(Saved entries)
************

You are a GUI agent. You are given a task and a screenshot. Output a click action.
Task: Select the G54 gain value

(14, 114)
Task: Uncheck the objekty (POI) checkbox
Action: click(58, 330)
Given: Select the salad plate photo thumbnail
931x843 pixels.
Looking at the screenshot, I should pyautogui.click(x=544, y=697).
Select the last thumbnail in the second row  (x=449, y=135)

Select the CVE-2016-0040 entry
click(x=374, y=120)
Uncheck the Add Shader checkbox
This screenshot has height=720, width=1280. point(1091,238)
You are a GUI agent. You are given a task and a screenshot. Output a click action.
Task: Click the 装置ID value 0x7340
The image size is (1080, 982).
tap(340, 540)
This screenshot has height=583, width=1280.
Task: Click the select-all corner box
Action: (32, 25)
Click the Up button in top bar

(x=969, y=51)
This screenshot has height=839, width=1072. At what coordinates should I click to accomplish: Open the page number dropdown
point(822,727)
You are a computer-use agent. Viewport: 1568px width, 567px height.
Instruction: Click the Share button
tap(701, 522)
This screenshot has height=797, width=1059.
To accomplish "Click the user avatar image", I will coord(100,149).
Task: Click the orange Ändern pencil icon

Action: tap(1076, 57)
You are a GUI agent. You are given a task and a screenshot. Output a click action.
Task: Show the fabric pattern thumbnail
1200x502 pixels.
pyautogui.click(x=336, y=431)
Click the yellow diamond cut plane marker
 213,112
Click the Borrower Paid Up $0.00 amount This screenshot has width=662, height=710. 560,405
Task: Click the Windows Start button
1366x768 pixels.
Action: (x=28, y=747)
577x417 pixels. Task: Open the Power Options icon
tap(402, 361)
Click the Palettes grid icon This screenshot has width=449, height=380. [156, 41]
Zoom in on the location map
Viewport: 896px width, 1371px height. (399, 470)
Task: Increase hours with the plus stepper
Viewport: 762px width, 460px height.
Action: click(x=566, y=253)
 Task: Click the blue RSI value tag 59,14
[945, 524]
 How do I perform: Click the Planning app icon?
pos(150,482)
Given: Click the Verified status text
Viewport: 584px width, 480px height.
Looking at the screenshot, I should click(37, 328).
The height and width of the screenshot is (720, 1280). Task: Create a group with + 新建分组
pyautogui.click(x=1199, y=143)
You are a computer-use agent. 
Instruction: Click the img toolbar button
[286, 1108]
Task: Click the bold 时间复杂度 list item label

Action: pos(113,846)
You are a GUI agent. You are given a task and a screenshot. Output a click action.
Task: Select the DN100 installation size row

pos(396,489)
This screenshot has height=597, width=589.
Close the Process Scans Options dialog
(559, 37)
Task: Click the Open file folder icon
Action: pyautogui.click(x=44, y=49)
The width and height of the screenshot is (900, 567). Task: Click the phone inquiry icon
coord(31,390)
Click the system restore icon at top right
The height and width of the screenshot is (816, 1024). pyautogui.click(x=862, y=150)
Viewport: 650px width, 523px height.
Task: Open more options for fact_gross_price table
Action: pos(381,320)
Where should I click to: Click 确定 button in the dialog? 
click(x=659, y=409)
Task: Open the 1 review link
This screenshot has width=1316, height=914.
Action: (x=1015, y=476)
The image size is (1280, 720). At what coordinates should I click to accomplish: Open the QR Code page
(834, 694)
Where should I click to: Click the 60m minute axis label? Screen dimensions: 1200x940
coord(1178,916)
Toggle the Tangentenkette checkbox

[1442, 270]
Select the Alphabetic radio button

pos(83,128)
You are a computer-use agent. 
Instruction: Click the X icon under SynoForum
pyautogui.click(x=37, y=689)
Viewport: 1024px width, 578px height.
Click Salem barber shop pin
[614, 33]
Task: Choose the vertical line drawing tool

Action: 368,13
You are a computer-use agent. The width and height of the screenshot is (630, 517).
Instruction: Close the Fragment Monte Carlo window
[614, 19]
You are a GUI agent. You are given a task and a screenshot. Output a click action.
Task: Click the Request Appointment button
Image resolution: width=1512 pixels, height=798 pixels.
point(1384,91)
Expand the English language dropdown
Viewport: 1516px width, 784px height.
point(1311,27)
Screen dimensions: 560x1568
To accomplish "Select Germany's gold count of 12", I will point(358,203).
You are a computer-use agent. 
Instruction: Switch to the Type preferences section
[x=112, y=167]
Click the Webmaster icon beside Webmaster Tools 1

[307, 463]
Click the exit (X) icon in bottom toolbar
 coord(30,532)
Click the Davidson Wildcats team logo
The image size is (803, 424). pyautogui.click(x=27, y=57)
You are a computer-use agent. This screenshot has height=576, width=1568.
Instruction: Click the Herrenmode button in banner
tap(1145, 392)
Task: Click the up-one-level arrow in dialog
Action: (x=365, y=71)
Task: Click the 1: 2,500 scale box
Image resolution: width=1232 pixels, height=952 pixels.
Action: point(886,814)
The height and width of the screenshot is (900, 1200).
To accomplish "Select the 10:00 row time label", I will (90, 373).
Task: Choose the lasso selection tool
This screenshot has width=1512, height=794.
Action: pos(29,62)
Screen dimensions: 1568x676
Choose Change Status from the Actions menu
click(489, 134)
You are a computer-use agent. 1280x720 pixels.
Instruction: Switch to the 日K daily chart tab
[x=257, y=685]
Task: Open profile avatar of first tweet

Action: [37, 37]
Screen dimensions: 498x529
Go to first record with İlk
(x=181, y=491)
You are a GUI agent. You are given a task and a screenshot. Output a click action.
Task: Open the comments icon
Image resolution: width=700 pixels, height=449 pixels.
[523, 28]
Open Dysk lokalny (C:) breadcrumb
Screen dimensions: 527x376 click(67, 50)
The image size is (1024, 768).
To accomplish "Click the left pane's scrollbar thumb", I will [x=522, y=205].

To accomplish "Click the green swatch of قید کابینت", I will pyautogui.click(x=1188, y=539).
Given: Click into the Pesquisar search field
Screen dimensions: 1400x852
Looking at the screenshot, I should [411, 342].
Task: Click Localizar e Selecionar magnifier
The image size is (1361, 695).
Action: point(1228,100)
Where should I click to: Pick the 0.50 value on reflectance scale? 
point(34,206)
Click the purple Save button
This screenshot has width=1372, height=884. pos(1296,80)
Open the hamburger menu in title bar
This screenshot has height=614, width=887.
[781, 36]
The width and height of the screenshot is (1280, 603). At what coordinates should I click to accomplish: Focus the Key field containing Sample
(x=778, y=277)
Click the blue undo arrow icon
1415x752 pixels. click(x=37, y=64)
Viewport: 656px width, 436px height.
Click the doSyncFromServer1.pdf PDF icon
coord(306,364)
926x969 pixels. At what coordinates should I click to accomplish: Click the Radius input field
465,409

************

* **Try it**
Work out how many lines of the data hold the string "computer". Reply with that number alone.

* **Output below**
7